There’s a bunch of stuff going on in this binary, but it was getting very late into the night and I had school the next day, so I tried to reverse this as fast a possible. A good trick to use usually to pinpoint the areas to reverse is to just find important strings, then find the cross-references (xrefs) to them. This lands me in the hypervise function, which amongst other things handles the hypercalls I had mentioned earlier. Zooming straight into the hypercalls, you will notice that the hypervisor prevents you from reading any file with the string “flag” in it.

case 0x66LL:
filename = &vm_mem[_rax];
if ( strcasestr(&vm_mem[_rax], "flag") )
{
	printf("hypervisor blocked read of %s\n", filename);
}
else
{
	fileptr = ReadFile(0LL, filename, (__int64 *)&sz);
	write(1, fileptr, sz);
}

You will also notice that the read and write hypercalls are not implemented with adequate checking.

case 0x63LL:
	v9 = read(0, &vm_mem[_rax], _rsi);
	hv_vcpu_write_register((unsigned int)vcpu, 2LL, v9);
	break;
case 0x64LL:
	puts(&vm_mem[_rax]);
	break;

These hypercalls do not perform bounds checking on the value of rax. This means that we have an Out-of-Bounds (OOB) read and write primitive! So how can we use this to read our flag? Using xrefs to find where vm_mem was initalised, you can see that is was allocated by valloc

int map_memory()
{
	char *v0; // rax@1
	__int64 v1; // rbx@1

	v0 = (char *)valloc(0x400000uLL);
	v1 = (__int64)v0;
	vm_mem = v0;
	__bzero(v0, 0x400000LL);
	return hv_vm_map(v1, 0LL, 0x400000LL, 7LL);
}

As far as I know, valloc just allocates memory aligned to the page boundary, just like mmap would. At this point, daniellimws and I were pretty stuck. Although we have an OOB read and write, we do not know the address returned by valloc as it is not constant, neither do we know the binary base as the hypervisor binary has PIE enabled, so it is mapped to a different location everytime.

### Listed entries
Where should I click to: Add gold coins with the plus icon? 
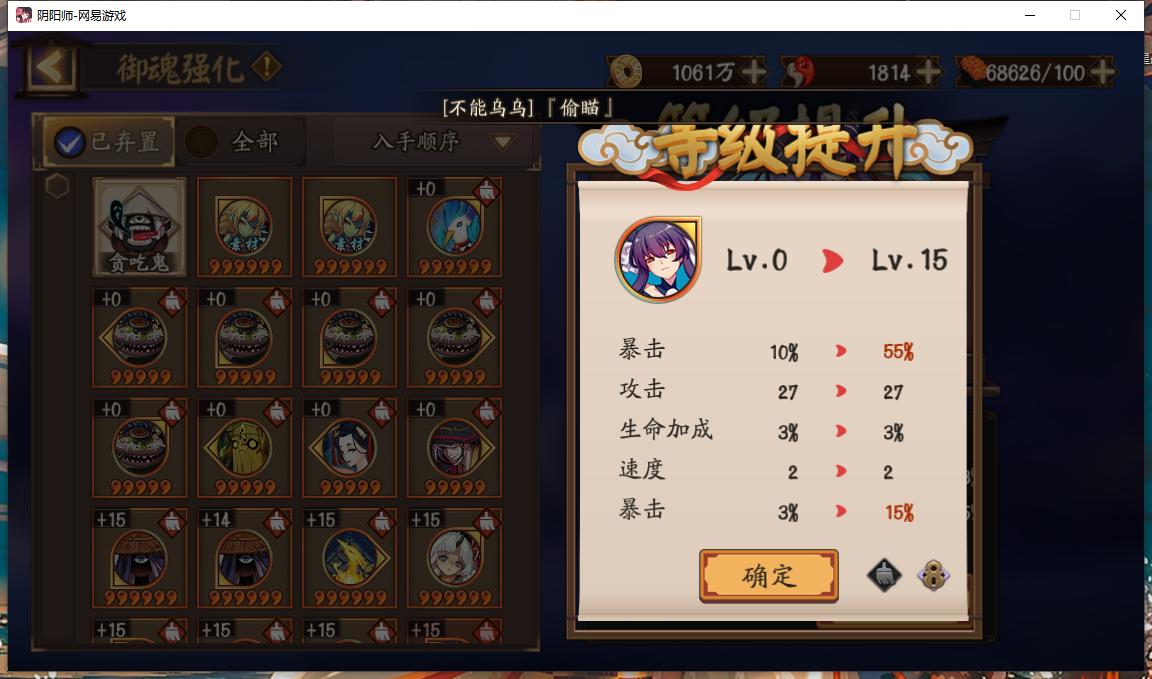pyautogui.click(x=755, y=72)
* * *
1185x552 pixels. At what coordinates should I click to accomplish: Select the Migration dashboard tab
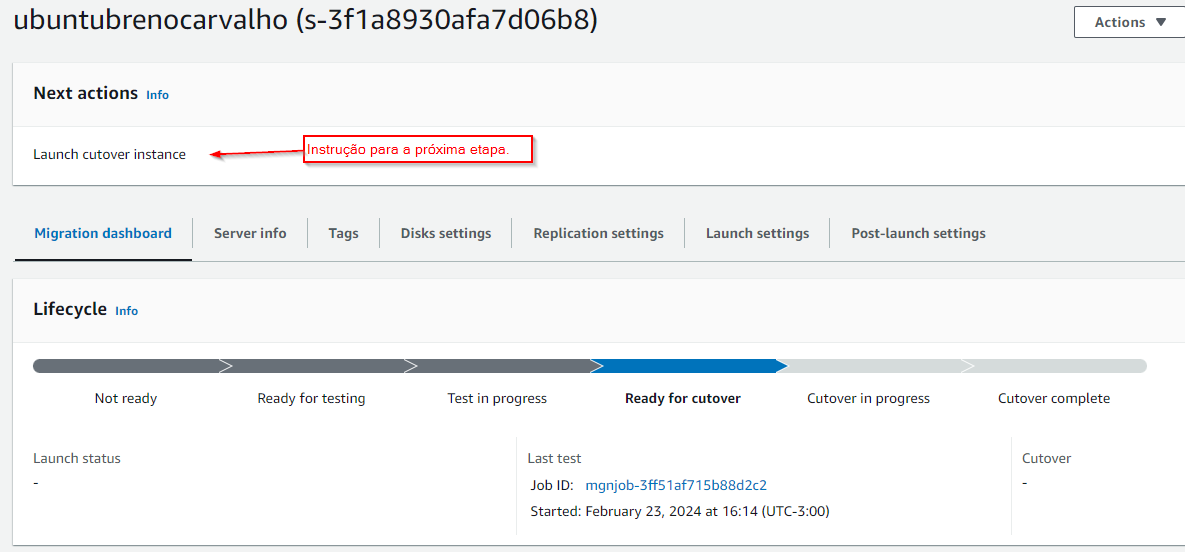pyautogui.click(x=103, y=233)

### Problems to solve
A – Translate this sentence from the hypervisor write-up into Spanish: "These hypercalls do not perform bounds checking on the value of rax."
B – Carry the hypervisor write-up forward from its final sentence.
The records have no connection to the hypervisor write-up.

### Outputs by task
A – Estas hiperllamadas no realizan comprobación de límites sobre el valor de rax.

B –
Lucky for us, daniel has a Mac 🍏. So we ran the hypervisor, and tried to observe the memory mappings. What he noticed was that the offset between the PIE base and the allocated vm_mem was constant! This allows us to exploit the OOB with no problem. One issue though is that while the offset is constant, the value is different in remote and local, so we had to bruteforce to find the exact offset. Afterwards, the exploitation was rather straightforward

All we had to do was make sure that the strcasestr in the cat hypercall returns 0, allowing us to read the file. We can do this by replacing the Global Offset Table (GOT) entry of strcasestr with a function that will return 0 with our arguments. We chose to use atoi. Thus, the exploitation goes like so (in pseudocode).

atoi_addr = OOB_read(atoi_GOT)
OOB_write(strcasestr_GOT, atoi_addr)
cat_hypercall("flag")

With this, we get our flag!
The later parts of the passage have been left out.